==== PROVIDED TEXT ====

Seriously? You are honestly trying to argue that the industry just got together and decided 'hey guys, let's fuck over Nintendo'?

This wasn't politics or bad practices ... it was good, sound business practicalities. Wii exists on an island technologically. Look at it from the publishers' and devs' point of view. They can make games that target 3 platforms (PS3, 360, PC), or they can make ones that target Wii. Even with Wii being number one, the numbers just don't add up. So logically, they're going to go after the market that can get them more money.

This all comes down to them choosing to go with an under powered platform that makes it either impossible (for some games) or simply too costly to get a ton of ports. Hell, Nintendo as much said this, and it's part of their Wii U strategy - 'can run ports from PC and PS3/360? Check that box'.

The system is still profitable though, and people are still buying it, and for the past six years it's had far and away more mindshare than the 360 or PS3 combined. People will notice when the WiiU comes out simply because Nintendo's making it and it's branded with Wii. The Wii most certainly IS an exemplary example of the good business behind utilizing "withered technology". Don't even try and kid yourself.
You're the one kidding yourself, since you aren't actually grasping what I'm talking about. Wii was obviously a success, but it isn't the example you think it is. It's an example of how to make a console that last 5-6 years (and to be honest, assuming Nintendo will always hit a home run like waggle did is being ridiculous).

====

* _WRITTEN TASK A_
From the listing below, reproduce the part that opens with the line containing "Task: Click the lookup" and closes with the line containing "Action: 315,278", including both of those lines.

==== TASK DATA ====

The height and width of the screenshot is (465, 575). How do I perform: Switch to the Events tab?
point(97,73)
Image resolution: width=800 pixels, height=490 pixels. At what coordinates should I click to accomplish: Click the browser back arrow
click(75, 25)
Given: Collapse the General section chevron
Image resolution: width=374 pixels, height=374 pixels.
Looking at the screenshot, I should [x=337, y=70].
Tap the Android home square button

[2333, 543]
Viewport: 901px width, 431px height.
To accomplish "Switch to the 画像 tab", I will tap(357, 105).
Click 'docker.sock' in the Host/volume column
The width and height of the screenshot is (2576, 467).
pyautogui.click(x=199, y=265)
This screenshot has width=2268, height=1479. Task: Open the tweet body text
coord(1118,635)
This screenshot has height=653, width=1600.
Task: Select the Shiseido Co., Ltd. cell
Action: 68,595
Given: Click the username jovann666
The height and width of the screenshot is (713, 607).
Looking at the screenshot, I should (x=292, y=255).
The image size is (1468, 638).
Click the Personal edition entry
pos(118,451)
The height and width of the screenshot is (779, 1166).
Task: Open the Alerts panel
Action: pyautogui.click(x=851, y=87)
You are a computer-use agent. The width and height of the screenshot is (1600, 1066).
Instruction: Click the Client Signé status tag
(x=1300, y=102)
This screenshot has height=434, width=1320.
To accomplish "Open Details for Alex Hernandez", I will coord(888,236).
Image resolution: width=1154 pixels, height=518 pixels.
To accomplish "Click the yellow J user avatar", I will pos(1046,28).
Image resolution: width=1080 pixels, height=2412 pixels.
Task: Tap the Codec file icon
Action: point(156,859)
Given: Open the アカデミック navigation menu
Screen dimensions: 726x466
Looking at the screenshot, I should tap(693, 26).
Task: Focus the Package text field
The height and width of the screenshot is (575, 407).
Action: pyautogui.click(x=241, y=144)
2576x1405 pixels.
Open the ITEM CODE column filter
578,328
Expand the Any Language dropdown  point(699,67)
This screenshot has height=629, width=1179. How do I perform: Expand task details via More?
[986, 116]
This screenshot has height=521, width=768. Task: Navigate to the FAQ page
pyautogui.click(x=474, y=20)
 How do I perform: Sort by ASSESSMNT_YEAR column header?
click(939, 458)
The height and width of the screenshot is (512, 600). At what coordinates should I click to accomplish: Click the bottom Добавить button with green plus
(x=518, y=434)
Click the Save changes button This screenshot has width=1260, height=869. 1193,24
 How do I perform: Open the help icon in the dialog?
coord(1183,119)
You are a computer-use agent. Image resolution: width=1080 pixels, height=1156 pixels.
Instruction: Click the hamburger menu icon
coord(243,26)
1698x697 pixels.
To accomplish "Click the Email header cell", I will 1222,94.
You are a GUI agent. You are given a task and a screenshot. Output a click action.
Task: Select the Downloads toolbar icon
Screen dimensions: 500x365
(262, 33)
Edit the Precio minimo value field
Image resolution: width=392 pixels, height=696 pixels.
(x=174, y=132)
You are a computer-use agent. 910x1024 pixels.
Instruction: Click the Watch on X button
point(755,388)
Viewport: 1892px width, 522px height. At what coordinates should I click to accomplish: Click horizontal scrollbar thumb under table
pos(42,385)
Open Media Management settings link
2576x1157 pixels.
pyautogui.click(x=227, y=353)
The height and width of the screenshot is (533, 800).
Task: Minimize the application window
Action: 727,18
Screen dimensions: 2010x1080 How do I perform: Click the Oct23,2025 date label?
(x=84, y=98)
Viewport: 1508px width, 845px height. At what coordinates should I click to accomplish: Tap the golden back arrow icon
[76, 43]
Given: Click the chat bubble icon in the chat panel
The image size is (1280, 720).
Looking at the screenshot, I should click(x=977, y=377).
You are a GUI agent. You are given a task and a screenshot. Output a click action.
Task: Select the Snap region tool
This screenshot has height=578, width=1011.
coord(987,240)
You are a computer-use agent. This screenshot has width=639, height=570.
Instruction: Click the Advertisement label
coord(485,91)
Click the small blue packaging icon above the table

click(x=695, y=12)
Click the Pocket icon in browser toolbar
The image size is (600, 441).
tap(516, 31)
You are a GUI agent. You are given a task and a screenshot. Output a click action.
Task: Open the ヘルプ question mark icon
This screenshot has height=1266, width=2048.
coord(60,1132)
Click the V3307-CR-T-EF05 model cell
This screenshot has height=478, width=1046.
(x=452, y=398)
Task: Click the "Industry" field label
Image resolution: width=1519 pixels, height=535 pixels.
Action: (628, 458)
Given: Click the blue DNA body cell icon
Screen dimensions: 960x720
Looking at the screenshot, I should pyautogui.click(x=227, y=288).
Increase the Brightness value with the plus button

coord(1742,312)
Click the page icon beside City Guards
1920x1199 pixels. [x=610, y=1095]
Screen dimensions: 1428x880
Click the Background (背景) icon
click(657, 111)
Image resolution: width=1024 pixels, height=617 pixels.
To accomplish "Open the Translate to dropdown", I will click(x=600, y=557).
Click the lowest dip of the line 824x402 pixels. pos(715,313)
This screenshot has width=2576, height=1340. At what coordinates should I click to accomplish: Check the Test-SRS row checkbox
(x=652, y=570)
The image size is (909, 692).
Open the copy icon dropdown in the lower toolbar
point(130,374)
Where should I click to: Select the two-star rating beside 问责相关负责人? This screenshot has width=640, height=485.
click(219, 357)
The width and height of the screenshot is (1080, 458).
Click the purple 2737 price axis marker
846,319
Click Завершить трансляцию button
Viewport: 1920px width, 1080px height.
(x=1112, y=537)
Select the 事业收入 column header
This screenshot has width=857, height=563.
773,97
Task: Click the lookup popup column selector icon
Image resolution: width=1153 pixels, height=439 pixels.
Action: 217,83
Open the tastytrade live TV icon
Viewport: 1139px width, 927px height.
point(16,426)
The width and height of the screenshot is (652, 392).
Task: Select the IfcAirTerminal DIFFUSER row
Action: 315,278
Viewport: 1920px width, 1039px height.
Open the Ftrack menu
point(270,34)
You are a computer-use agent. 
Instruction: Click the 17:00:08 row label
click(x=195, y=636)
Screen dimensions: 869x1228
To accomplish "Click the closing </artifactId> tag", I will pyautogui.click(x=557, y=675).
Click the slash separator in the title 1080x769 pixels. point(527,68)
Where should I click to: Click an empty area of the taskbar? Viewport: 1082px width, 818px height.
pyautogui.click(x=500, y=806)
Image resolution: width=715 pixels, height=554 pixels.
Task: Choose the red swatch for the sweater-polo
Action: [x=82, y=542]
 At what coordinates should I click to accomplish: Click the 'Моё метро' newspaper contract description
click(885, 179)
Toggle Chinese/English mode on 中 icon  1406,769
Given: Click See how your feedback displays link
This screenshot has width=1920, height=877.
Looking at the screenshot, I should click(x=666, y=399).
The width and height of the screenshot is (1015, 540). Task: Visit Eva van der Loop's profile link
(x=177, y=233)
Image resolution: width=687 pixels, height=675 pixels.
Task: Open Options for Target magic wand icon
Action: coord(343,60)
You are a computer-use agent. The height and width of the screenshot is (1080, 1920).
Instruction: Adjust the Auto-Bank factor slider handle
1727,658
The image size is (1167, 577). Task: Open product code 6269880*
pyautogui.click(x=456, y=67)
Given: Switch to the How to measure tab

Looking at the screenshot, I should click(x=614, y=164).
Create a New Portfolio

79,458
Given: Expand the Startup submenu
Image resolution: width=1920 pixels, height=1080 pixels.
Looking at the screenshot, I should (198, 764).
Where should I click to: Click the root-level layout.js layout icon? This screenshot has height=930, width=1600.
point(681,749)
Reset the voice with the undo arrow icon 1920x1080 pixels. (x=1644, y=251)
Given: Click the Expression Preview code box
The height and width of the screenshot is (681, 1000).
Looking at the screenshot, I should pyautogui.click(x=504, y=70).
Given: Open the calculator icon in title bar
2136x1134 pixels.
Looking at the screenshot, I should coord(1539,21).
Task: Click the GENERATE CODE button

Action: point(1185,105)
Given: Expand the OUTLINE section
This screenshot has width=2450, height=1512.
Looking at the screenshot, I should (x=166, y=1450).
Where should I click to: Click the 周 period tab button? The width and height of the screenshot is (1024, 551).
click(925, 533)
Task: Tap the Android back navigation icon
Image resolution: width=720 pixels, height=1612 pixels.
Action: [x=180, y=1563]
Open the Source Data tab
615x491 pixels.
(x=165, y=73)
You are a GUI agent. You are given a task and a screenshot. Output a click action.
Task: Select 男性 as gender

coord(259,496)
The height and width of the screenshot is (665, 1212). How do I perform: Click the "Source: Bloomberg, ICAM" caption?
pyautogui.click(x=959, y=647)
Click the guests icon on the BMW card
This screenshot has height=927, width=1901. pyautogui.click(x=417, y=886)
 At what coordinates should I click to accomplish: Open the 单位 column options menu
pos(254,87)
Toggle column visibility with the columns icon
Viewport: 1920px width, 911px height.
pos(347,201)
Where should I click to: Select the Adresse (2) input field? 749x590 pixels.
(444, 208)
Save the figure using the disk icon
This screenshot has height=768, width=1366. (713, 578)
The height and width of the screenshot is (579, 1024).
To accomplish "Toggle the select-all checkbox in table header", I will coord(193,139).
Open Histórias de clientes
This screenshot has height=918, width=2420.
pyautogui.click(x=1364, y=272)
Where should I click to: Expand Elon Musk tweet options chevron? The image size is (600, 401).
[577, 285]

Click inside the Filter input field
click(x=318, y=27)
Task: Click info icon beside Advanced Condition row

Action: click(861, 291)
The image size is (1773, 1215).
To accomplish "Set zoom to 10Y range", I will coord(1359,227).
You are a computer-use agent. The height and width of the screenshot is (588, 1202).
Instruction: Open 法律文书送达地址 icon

====

* _WRITTEN TASK B_
In the forum discussion about the Wii, which three platforms does the writer say publishers can target with one game instead of targeting the Wii?

* _COMPLETE ANSWER A_
Task: Click the lookup popup column selector icon
Image resolution: width=1153 pixels, height=439 pixels.
Action: 217,83
Open the tastytrade live TV icon
Viewport: 1139px width, 927px height.
point(16,426)
The width and height of the screenshot is (652, 392).
Task: Select the IfcAirTerminal DIFFUSER row
Action: 315,278

* _COMPLETE ANSWER B_
PS3, 360, and PC.